**Problem to work on**
Only the lines from the start of the entries through the line with "Task: Tap the 5G network indicator" are wanted; please output them exactly.

═══ Data for the task ═══

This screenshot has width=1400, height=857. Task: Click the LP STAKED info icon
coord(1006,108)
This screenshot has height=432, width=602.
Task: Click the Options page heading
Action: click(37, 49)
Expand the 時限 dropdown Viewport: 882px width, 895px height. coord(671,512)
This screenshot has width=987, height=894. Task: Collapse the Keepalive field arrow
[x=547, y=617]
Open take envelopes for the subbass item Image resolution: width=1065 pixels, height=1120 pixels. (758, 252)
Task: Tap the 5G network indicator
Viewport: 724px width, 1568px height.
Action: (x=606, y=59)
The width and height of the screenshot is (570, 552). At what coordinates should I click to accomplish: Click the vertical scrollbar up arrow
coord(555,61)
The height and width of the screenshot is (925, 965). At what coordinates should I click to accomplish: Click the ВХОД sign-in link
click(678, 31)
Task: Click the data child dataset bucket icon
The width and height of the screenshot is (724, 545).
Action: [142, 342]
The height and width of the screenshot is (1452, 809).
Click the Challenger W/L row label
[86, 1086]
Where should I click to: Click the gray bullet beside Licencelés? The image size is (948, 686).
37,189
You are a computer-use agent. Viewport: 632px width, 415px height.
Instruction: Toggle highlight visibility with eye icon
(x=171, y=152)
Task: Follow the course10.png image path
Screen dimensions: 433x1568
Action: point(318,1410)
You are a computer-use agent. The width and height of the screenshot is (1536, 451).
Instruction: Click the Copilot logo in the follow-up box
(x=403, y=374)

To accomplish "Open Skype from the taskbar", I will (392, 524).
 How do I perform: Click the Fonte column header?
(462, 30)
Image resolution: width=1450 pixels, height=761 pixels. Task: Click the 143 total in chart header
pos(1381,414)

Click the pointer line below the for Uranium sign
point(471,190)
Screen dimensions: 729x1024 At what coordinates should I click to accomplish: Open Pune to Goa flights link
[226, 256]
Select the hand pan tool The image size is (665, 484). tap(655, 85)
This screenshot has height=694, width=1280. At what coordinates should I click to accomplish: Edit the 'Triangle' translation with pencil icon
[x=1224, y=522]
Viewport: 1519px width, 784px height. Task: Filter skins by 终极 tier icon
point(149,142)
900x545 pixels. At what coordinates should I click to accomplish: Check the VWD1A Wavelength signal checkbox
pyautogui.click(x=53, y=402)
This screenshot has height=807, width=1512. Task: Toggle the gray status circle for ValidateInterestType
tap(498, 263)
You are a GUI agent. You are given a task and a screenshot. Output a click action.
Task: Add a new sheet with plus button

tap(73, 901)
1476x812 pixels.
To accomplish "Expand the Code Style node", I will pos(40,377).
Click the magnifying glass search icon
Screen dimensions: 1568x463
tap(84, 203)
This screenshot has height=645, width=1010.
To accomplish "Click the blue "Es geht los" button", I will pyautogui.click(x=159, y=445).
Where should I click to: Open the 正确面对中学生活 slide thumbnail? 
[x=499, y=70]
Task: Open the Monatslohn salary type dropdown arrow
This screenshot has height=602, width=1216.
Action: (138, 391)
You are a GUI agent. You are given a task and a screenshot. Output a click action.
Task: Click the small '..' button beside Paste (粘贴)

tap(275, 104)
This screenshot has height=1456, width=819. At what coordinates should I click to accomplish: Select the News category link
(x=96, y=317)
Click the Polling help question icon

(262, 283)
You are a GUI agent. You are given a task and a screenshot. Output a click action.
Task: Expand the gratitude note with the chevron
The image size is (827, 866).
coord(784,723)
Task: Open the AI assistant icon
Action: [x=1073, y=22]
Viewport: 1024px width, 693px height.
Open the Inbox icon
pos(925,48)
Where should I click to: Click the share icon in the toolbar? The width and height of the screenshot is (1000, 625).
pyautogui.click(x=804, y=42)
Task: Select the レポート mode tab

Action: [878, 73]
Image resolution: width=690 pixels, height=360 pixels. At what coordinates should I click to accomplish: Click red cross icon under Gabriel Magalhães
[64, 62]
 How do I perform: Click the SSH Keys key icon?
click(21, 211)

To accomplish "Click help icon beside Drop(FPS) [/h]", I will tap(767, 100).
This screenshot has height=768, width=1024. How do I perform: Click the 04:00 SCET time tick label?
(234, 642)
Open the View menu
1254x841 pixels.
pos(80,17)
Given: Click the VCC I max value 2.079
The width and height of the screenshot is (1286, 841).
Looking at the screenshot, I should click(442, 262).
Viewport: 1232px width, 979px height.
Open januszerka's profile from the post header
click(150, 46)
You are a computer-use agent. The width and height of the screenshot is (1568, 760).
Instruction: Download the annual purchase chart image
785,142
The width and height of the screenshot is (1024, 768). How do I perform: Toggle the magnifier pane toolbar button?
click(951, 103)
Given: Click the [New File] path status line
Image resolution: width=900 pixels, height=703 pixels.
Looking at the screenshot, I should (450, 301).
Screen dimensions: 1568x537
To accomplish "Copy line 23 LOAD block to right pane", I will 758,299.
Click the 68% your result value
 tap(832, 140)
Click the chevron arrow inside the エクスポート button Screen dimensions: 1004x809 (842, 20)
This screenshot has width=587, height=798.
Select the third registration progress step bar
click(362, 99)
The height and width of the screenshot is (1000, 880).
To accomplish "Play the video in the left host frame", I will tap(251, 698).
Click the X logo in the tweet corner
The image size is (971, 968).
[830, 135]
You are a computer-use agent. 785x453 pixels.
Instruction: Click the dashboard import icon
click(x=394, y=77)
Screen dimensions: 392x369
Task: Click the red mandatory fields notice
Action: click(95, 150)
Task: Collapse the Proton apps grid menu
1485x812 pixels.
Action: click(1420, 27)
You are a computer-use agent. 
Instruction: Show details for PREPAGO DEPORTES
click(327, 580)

═══

**Result**
This screenshot has width=1400, height=857. Task: Click the LP STAKED info icon
coord(1006,108)
This screenshot has height=432, width=602.
Task: Click the Options page heading
Action: click(37, 49)
Expand the 時限 dropdown Viewport: 882px width, 895px height. coord(671,512)
This screenshot has width=987, height=894. Task: Collapse the Keepalive field arrow
[x=547, y=617]
Open take envelopes for the subbass item Image resolution: width=1065 pixels, height=1120 pixels. (758, 252)
Task: Tap the 5G network indicator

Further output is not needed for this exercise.